Even leaving aside the implications for employment (blast furnaces and the initial stages of primary steelmaking employ more people than most other forms of steelmaking), this abrupt shift has a few implications.
Let’s say there was an unexpected breakthrough in carbon capture technology, which suddenly made it far, far more effective and cheap than at present (while CCS has invariably disappointed, it’s actually not crazy to imagine that AI could help scientists come up with far better chemicals and membranes to make it really viable). That would mean all of a sudden blast furnaces were far less troublesome, environmentally, than they are at present. Indeed, since there are few other sites with as concentrated a stream of carbon, it’s hard to think of any better places to carry out carbon capture.
Diversity in production is helpful in other respects too. One of the main challenges for UK industry is that energy costs are so high here. That’s especially clear when it comes to power, which is more expensive than in most other developed economies. Those high power costs are part of the reason why people have been so reluctant to build electric arc furnaces here before. They are really, really expensive to run.

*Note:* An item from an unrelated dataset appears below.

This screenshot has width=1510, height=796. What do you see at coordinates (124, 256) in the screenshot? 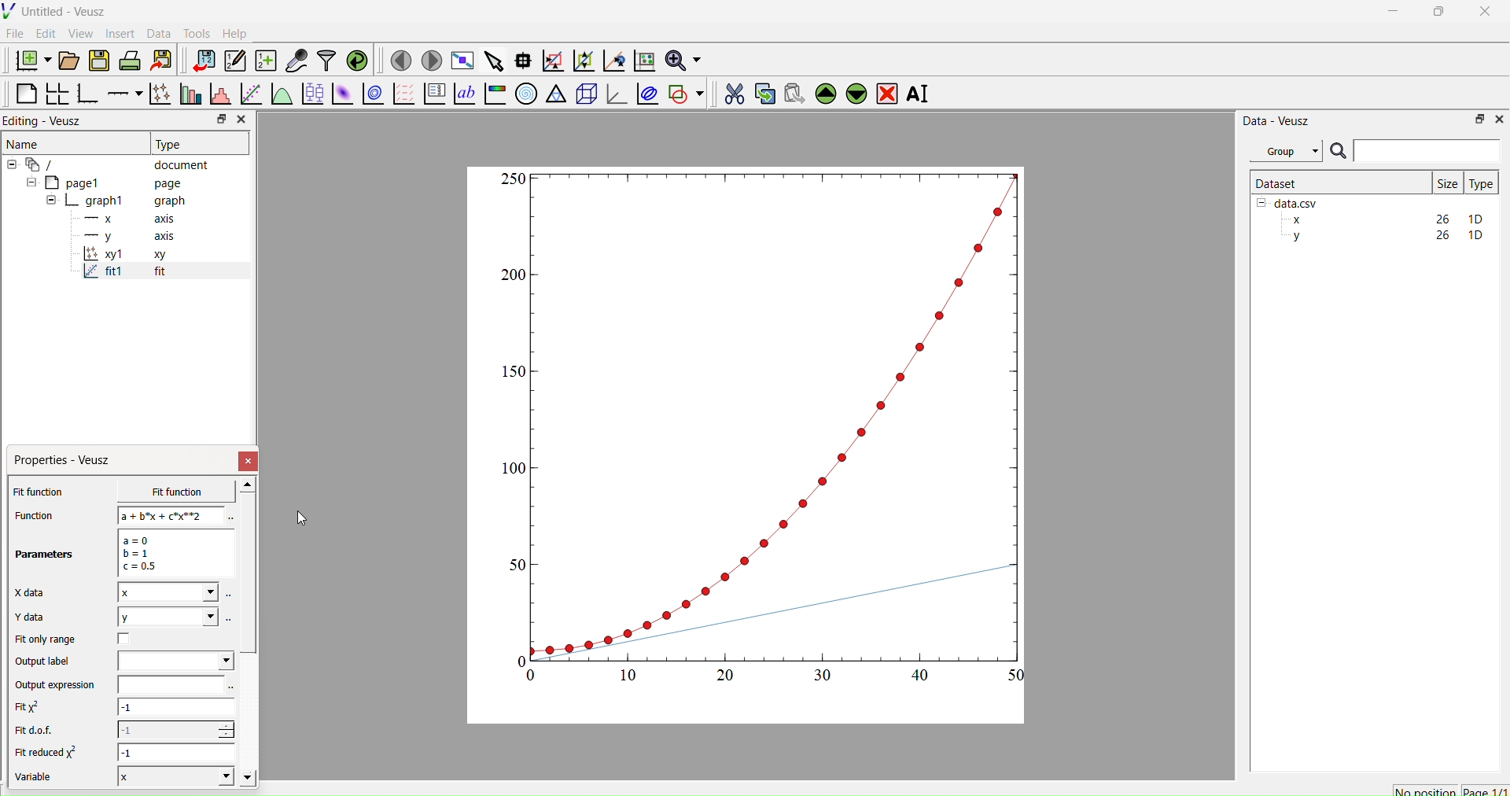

It’s not clear those high power costs are about to ease, meaning if we’ve committed 100 per cent to electric arc steel then all of our grades of steel will be more expensive in future. In the absence of a carbon border adjustment, the temptation will be to import even more steel from dirty blast furnaces in China.
Finally, there’s the fact that electric arc steelmaking is hardly a new pathbreaking technology (nor, by the way, does it produce entirely carbon-neutral steel). The really exciting work on decarbonisation in steel is occurring in countries like Sweden, where they are investing in hydrogen DRI plants, and in the US, where they are working on technology which could use electrolysis to produce virgin steel, much as it’s used to produce aluminium today.
Now there are still enormous hurdles for these technologies to overcome. Even so, it’s quite striking that Britain, the country which invented modern steelmaking, is essentially committing itself to a mature model of steelmaking which is many decades old. In a parallel universe, Tata could have accompanied its electric arc furnace with another plant making direct reduced iron (indeed, this is what unions are urging it to do). British Steel at Scunthorpe could be engaging with the nearby hubs to become a genuine contender in making carbon capture work.
For me, the most depressing thing about what’s happening here isn’t the complaints you mostly hear about our steel strategy - that we are becoming more dependent on imports or consigning ourselves to steelmaking technology which cannot produce all grades. As you’ve read above, neither of those complaints truly stack up.
No, the most depressing thing is that the country of Darby and Bessemer, the country which invented the Industrial Revolution, seems to lack the imagination and ambition to participate in the next one.
Interesting as always. Learned a new word: psephology - the statistical study of elections and trends in voting
re 'specialist steels', there used to be story about salvaging the German fleet from Scapa Flow for 'pre-radioactive' steel. Did that have any reality, and is there any relevance? (The coming election seems to have altered the timing for a lot of people ... the future arrives early ... am looking forward to more when your day job allows.)